**Exercise description**
Lines with "will" in the records below: say how many there are, and add nothing.

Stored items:
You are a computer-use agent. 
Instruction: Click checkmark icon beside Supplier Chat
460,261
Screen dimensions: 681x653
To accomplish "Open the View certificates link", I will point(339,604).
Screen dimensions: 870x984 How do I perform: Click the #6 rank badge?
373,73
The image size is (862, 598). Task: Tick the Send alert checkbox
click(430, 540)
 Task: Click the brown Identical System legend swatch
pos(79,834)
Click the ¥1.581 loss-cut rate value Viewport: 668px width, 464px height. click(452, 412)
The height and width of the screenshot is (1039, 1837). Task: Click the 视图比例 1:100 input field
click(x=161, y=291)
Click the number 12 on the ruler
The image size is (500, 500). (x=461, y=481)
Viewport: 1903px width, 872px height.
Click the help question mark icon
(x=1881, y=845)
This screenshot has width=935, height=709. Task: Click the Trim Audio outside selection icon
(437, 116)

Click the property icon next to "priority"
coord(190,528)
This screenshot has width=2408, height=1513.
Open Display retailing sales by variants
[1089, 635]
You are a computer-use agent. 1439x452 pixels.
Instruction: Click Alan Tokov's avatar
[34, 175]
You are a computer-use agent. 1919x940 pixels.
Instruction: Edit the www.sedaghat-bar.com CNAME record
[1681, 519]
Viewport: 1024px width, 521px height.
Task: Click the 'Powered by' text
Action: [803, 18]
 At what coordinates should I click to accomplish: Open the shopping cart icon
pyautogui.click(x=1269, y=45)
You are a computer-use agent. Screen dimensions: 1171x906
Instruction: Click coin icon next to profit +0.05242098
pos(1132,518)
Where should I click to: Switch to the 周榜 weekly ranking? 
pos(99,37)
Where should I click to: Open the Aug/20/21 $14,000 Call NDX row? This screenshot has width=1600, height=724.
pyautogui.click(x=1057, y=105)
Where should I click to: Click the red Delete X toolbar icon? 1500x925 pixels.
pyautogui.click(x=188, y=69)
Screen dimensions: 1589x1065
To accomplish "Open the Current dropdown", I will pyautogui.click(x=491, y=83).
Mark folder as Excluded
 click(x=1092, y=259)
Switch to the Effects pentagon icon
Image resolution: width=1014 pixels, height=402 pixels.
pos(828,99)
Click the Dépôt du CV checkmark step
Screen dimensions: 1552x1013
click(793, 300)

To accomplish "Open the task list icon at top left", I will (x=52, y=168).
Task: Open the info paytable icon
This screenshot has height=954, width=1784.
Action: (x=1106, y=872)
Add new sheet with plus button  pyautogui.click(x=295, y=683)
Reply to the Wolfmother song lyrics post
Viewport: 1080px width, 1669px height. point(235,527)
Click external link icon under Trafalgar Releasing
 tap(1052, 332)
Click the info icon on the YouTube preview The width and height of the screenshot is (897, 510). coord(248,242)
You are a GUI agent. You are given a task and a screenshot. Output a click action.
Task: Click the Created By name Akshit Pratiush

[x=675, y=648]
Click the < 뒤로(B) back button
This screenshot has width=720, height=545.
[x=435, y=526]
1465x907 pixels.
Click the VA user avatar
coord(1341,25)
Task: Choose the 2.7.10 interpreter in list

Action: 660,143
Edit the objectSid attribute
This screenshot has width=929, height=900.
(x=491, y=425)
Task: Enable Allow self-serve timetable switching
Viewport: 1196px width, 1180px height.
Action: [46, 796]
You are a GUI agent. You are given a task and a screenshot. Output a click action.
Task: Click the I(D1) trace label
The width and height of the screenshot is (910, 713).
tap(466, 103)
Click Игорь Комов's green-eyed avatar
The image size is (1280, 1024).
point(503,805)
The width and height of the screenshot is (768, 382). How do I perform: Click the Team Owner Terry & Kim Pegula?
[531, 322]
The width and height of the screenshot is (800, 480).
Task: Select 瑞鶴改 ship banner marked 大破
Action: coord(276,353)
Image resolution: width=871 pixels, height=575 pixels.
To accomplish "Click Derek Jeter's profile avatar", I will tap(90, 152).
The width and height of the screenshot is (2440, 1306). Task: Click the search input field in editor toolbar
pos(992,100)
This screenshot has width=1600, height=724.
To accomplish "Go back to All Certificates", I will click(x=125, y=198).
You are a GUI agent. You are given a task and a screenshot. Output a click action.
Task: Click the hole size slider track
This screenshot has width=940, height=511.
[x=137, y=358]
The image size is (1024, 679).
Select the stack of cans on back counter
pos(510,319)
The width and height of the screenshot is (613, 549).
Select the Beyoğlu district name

**Solution to the exercise**
5